Prompt:
Give the entries again, exactly as they stand.

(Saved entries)
|---|

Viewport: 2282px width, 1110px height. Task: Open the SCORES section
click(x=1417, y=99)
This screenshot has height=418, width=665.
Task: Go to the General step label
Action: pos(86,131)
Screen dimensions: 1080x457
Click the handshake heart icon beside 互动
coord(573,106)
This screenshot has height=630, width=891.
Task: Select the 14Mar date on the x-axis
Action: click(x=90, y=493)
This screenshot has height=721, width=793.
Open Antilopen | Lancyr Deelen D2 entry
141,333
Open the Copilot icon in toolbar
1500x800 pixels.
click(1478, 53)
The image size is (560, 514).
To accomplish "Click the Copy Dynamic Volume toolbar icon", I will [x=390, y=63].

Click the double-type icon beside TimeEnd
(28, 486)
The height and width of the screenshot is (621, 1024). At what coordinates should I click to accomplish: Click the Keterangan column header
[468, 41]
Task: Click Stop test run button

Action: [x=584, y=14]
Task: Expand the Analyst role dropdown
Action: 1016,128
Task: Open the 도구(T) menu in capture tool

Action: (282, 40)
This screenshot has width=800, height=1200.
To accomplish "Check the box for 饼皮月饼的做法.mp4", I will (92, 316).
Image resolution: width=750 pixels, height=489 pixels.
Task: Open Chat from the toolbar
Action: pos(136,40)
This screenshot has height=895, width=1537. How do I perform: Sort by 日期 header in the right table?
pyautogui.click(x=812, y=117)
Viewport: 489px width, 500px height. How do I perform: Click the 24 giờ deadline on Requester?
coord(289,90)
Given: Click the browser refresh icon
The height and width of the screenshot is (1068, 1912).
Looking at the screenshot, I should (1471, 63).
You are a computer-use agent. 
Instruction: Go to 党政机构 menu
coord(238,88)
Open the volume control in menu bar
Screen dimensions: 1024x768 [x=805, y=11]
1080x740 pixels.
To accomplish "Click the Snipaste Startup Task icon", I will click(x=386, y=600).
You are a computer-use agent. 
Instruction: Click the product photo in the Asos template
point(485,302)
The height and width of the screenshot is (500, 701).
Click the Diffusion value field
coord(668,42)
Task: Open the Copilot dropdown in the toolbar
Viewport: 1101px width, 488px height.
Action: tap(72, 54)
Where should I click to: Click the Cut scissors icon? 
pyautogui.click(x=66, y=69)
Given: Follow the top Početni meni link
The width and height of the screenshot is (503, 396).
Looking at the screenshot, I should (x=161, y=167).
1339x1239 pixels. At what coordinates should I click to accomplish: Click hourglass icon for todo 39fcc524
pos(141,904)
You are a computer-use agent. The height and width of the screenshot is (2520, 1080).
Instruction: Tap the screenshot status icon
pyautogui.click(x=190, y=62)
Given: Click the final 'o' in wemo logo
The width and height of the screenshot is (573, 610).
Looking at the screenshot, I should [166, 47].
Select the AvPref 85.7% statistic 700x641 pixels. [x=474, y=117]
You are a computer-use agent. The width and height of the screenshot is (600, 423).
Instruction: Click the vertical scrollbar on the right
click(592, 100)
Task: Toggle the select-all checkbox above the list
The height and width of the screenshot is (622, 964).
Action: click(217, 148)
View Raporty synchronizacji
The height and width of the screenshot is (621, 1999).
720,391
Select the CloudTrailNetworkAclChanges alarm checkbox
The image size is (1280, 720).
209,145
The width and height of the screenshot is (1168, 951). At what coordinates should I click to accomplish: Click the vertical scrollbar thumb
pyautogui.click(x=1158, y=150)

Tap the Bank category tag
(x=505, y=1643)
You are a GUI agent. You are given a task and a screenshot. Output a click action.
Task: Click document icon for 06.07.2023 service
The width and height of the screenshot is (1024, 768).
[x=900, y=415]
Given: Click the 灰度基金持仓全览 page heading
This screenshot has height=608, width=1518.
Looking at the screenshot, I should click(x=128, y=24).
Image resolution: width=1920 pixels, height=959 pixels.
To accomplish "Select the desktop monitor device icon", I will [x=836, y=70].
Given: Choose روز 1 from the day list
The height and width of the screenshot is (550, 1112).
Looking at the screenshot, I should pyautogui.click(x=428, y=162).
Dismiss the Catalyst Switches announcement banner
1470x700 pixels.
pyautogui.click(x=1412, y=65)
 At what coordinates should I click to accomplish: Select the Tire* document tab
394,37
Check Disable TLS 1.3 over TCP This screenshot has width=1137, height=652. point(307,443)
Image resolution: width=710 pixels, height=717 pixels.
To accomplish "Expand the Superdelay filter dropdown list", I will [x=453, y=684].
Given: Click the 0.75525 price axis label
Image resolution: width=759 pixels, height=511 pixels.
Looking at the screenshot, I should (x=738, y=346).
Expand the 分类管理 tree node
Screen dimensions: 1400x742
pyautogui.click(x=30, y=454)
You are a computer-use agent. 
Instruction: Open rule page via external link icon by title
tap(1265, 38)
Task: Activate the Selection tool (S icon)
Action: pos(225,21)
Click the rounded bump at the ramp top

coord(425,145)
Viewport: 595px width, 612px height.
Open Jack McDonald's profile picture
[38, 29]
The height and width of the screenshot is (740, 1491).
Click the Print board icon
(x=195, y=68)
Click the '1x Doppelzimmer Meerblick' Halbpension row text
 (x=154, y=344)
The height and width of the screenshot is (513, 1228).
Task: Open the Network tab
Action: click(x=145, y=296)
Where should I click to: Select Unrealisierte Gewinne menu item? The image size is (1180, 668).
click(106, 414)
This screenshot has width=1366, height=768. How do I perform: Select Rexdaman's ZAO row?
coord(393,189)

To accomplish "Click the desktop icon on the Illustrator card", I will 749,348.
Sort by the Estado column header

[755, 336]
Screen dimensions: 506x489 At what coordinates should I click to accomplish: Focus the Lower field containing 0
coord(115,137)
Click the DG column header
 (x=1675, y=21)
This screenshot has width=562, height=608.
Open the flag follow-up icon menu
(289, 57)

|---|

Completed task:
Viewport: 2282px width, 1110px height. Task: Open the SCORES section
click(x=1417, y=99)
This screenshot has height=418, width=665.
Task: Go to the General step label
Action: pos(86,131)
Screen dimensions: 1080x457
Click the handshake heart icon beside 互动
coord(573,106)
This screenshot has height=630, width=891.
Task: Select the 14Mar date on the x-axis
Action: click(x=90, y=493)
This screenshot has height=721, width=793.
Open Antilopen | Lancyr Deelen D2 entry
141,333
Open the Copilot icon in toolbar
1500x800 pixels.
click(1478, 53)
The image size is (560, 514).
To accomplish "Click the Copy Dynamic Volume toolbar icon", I will [x=390, y=63].

Click the double-type icon beside TimeEnd
(28, 486)
The height and width of the screenshot is (621, 1024). At what coordinates should I click to accomplish: Click the Keterangan column header
[468, 41]
Task: Click Stop test run button

Action: [x=584, y=14]
Task: Expand the Analyst role dropdown
Action: 1016,128
Task: Open the 도구(T) menu in capture tool

Action: (282, 40)
This screenshot has width=800, height=1200.
To accomplish "Check the box for 饼皮月饼的做法.mp4", I will (92, 316).
Image resolution: width=750 pixels, height=489 pixels.
Task: Open Chat from the toolbar
Action: pos(136,40)
This screenshot has height=895, width=1537. How do I perform: Sort by 日期 header in the right table?
pyautogui.click(x=812, y=117)
Viewport: 489px width, 500px height. How do I perform: Click the 24 giờ deadline on Requester?
coord(289,90)
Given: Click the browser refresh icon
The height and width of the screenshot is (1068, 1912).
Looking at the screenshot, I should (1471, 63).
You are a computer-use agent. 
Instruction: Go to 党政机构 menu
coord(238,88)
Open the volume control in menu bar
Screen dimensions: 1024x768 [x=805, y=11]
1080x740 pixels.
To accomplish "Click the Snipaste Startup Task icon", I will click(x=386, y=600).
You are a computer-use agent. 
Instruction: Click the product photo in the Asos template
point(485,302)
The height and width of the screenshot is (500, 701).
Click the Diffusion value field
coord(668,42)
Task: Open the Copilot dropdown in the toolbar
Viewport: 1101px width, 488px height.
Action: tap(72, 54)
Where should I click to: Click the Cut scissors icon? 
pyautogui.click(x=66, y=69)
Given: Follow the top Početni meni link
The width and height of the screenshot is (503, 396).
Looking at the screenshot, I should (x=161, y=167).
1339x1239 pixels. At what coordinates should I click to accomplish: Click hourglass icon for todo 39fcc524
pos(141,904)
You are a computer-use agent. The height and width of the screenshot is (2520, 1080).
Instruction: Tap the screenshot status icon
pyautogui.click(x=190, y=62)
Given: Click the final 'o' in wemo logo
The width and height of the screenshot is (573, 610).
Looking at the screenshot, I should [166, 47].
Select the AvPref 85.7% statistic 700x641 pixels. [x=474, y=117]
You are a computer-use agent. The width and height of the screenshot is (600, 423).
Instruction: Click the vertical scrollbar on the right
click(592, 100)
Task: Toggle the select-all checkbox above the list
The height and width of the screenshot is (622, 964).
Action: click(217, 148)
View Raporty synchronizacji
The height and width of the screenshot is (621, 1999).
720,391
Select the CloudTrailNetworkAclChanges alarm checkbox
The image size is (1280, 720).
209,145
The width and height of the screenshot is (1168, 951). At what coordinates should I click to accomplish: Click the vertical scrollbar thumb
pyautogui.click(x=1158, y=150)

Tap the Bank category tag
(x=505, y=1643)
You are a GUI agent. You are given a task and a screenshot. Output a click action.
Task: Click document icon for 06.07.2023 service
The width and height of the screenshot is (1024, 768).
[x=900, y=415]
Given: Click the 灰度基金持仓全览 page heading
This screenshot has height=608, width=1518.
Looking at the screenshot, I should click(x=128, y=24).
Image resolution: width=1920 pixels, height=959 pixels.
To accomplish "Select the desktop monitor device icon", I will [x=836, y=70].
Given: Choose روز 1 from the day list
The height and width of the screenshot is (550, 1112).
Looking at the screenshot, I should pyautogui.click(x=428, y=162).
Dismiss the Catalyst Switches announcement banner
1470x700 pixels.
pyautogui.click(x=1412, y=65)
 At what coordinates should I click to accomplish: Select the Tire* document tab
394,37
Check Disable TLS 1.3 over TCP This screenshot has width=1137, height=652. point(307,443)
Image resolution: width=710 pixels, height=717 pixels.
To accomplish "Expand the Superdelay filter dropdown list", I will [x=453, y=684].
Given: Click the 0.75525 price axis label
Image resolution: width=759 pixels, height=511 pixels.
Looking at the screenshot, I should (x=738, y=346).
Expand the 分类管理 tree node
Screen dimensions: 1400x742
pyautogui.click(x=30, y=454)
You are a computer-use agent. 
Instruction: Open rule page via external link icon by title
tap(1265, 38)
Task: Activate the Selection tool (S icon)
Action: pos(225,21)
Click the rounded bump at the ramp top

coord(425,145)
Viewport: 595px width, 612px height.
Open Jack McDonald's profile picture
[38, 29]
The height and width of the screenshot is (740, 1491).
Click the Print board icon
(x=195, y=68)
Click the '1x Doppelzimmer Meerblick' Halbpension row text
 (x=154, y=344)
The height and width of the screenshot is (513, 1228).
Task: Open the Network tab
Action: click(x=145, y=296)
Where should I click to: Select Unrealisierte Gewinne menu item? The image size is (1180, 668).
click(106, 414)
This screenshot has width=1366, height=768. How do I perform: Select Rexdaman's ZAO row?
coord(393,189)

To accomplish "Click the desktop icon on the Illustrator card", I will 749,348.
Sort by the Estado column header

[755, 336]
Screen dimensions: 506x489 At what coordinates should I click to accomplish: Focus the Lower field containing 0
coord(115,137)
Click the DG column header
 (x=1675, y=21)
This screenshot has width=562, height=608.
Open the flag follow-up icon menu
(289, 57)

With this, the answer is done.